Task instructions: Note on the material below: return exactly the lines from the line that holds "1486x812 pixels. Task: Open" through the line that holds "Where should I click to: Open the", and leave out each picture.

Data listing:
◇ ◇ ◇ ◇ ◇ ◇ ◇
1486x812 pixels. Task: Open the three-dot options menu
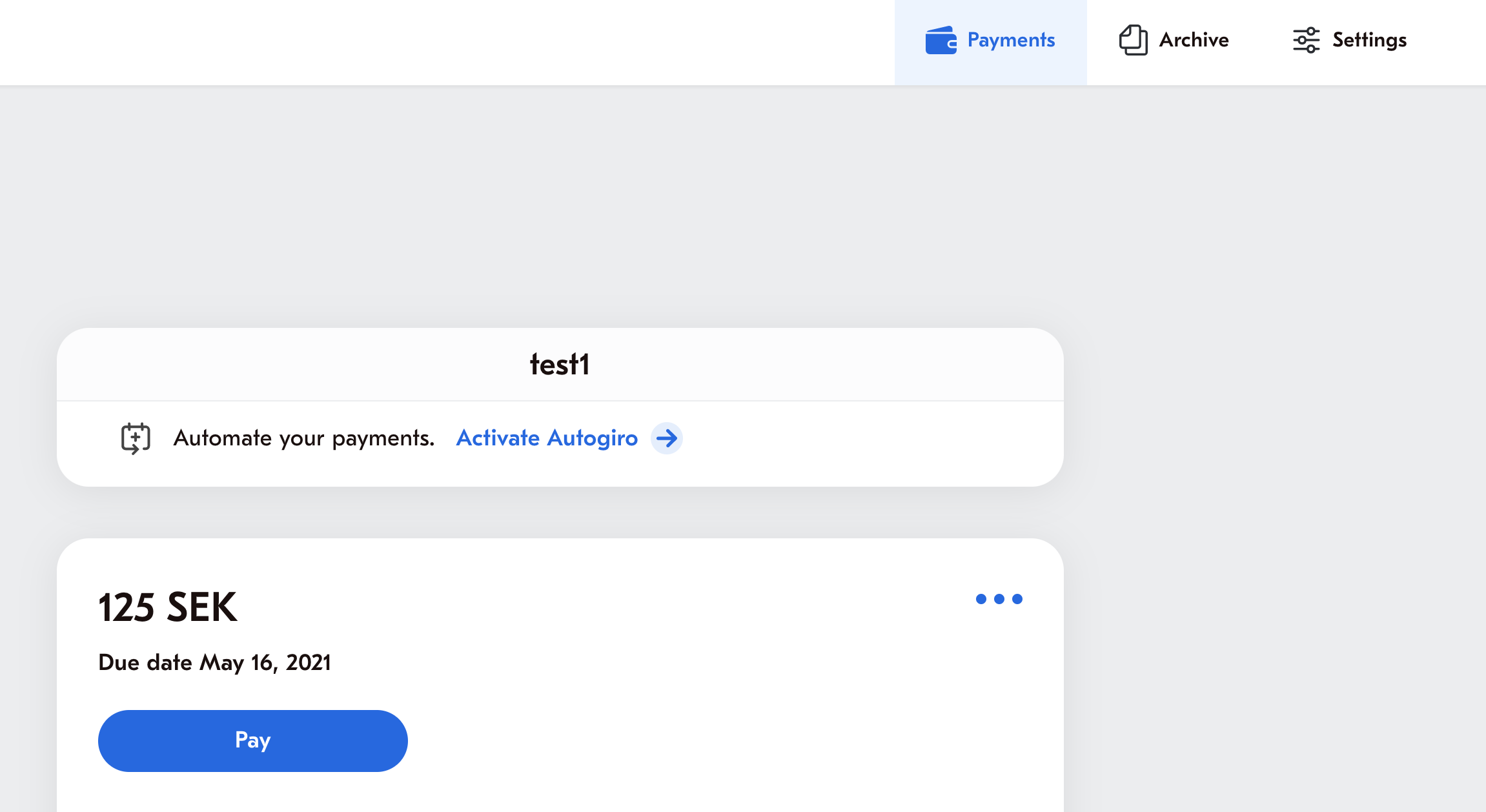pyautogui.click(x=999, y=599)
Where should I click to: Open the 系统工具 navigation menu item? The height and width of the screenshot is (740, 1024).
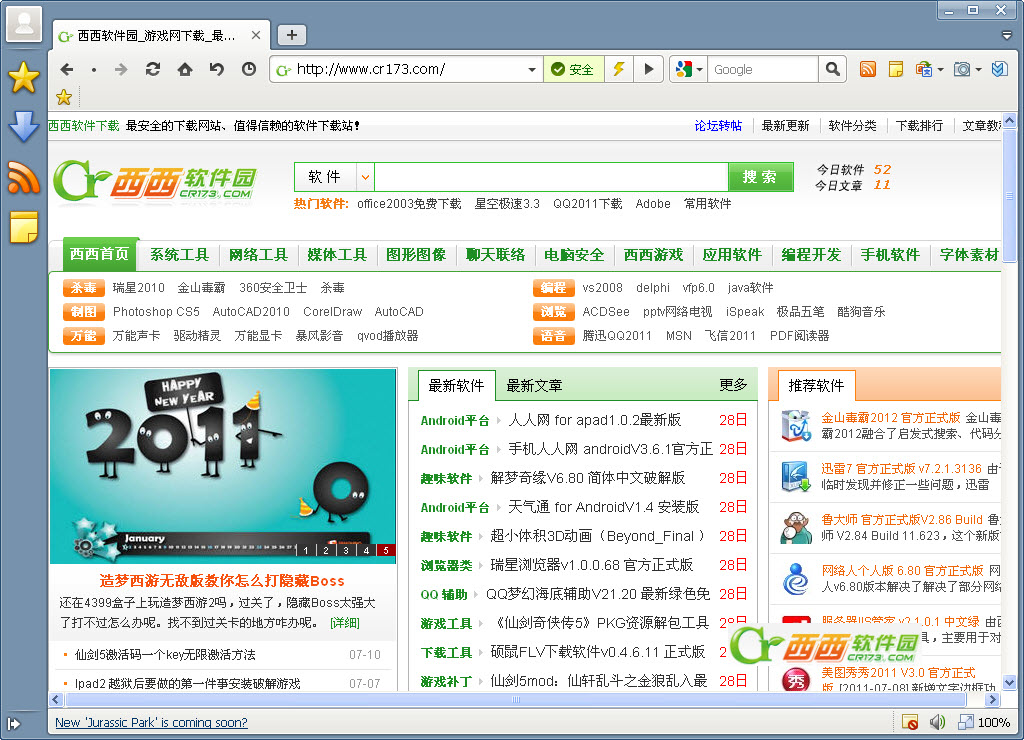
◇ ◇ ◇ ◇ ◇ ◇ ◇
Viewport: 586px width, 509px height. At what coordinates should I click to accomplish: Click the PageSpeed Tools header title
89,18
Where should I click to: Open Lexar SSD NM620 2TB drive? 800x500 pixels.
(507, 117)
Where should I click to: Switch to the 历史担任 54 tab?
◇ ◇ ◇ ◇ ◇ ◇ ◇
Written answer:
1486x812 pixels. Task: Open the three-dot options menu
pyautogui.click(x=999, y=599)
Where should I click to: Open the 系统工具 navigation menu item? The height and width of the screenshot is (740, 1024).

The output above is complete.